We perform amniocentesis or sampling of amniotic fluid from the start of the 16th week of pregnancy. We also perform amniocentesis at later stages of pregnancy, however, most often up to the 24th week of pregnancy due to generally valid legislation for the possibility of terminating a pregnancy.
Amniotic fluid is examined mainly for chromosomal abnormalities. With the QF-PCR examination method the result, most often chromosomal aberrations, including Down Syndrome, is known within 24-48 hours of sampling. The result of a complete chromosomal examination by the microarray method, which is significantly more sensitive than the classic “karyotyping” should be known in approximately 8 to 10 days.

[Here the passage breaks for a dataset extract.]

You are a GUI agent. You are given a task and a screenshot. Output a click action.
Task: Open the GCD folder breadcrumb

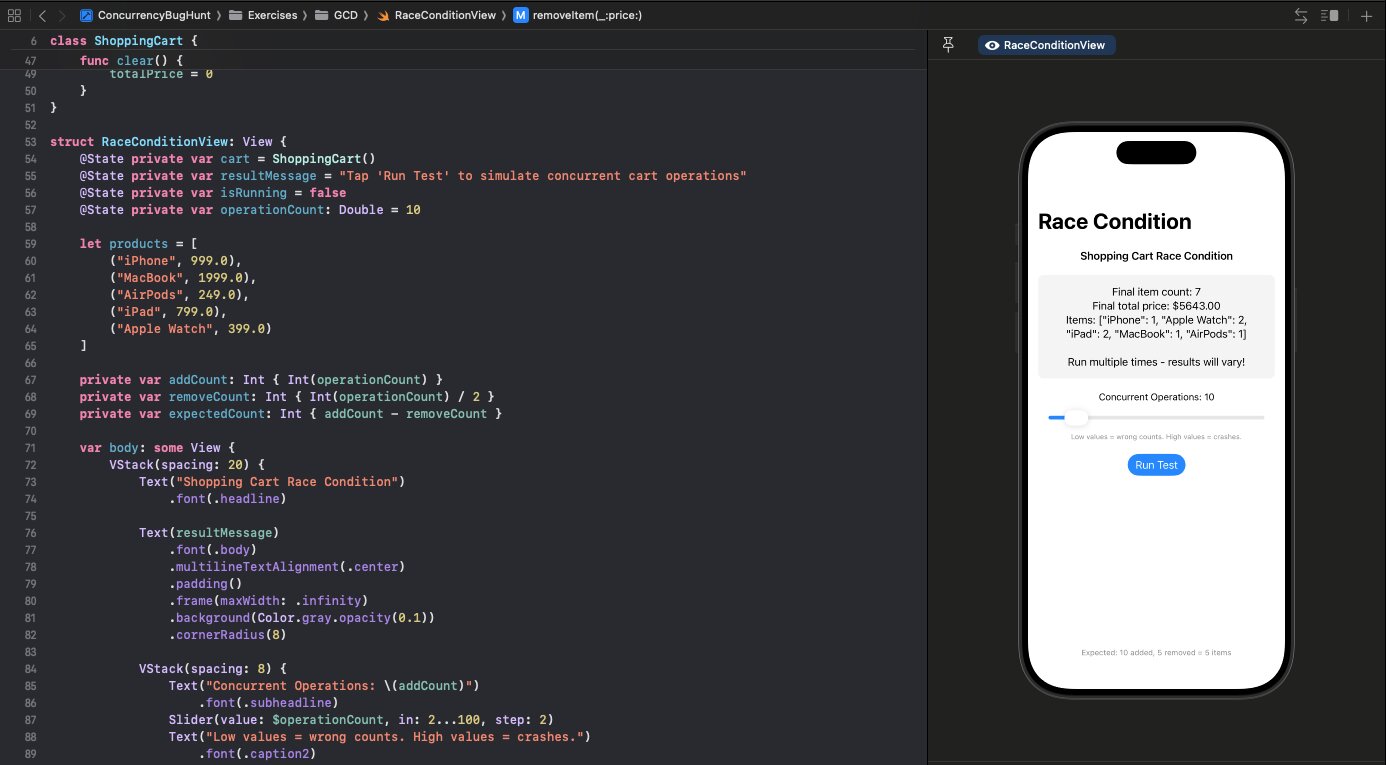click(x=345, y=16)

For the sampling we use a very thin needle, through which we take a sample of about 15-30 ml of amniotic fluid through the abdomen wall under continuous ultrasound control (this volume is again refilled within several hours).
Patients indicate periodic pain as with a blood sample or with injection into the rump muscle.
The risk of complication and possible loss of pregnancy during amniocentesis is perhaps 0.5 to 1%.
At CFGD we never do amniocentesis only on the basis of age risk or risk of chromosomal aberration from the triple test (from biochemical screenings).
In the case of not undergoing the first-trimester screening (the combined test) we do not recommend amniocentesis without first undergoing morphological ultrasound explicitly (this process is from the viewpoint of maternal-foetal management highly dangerous and counterproductive for the patient).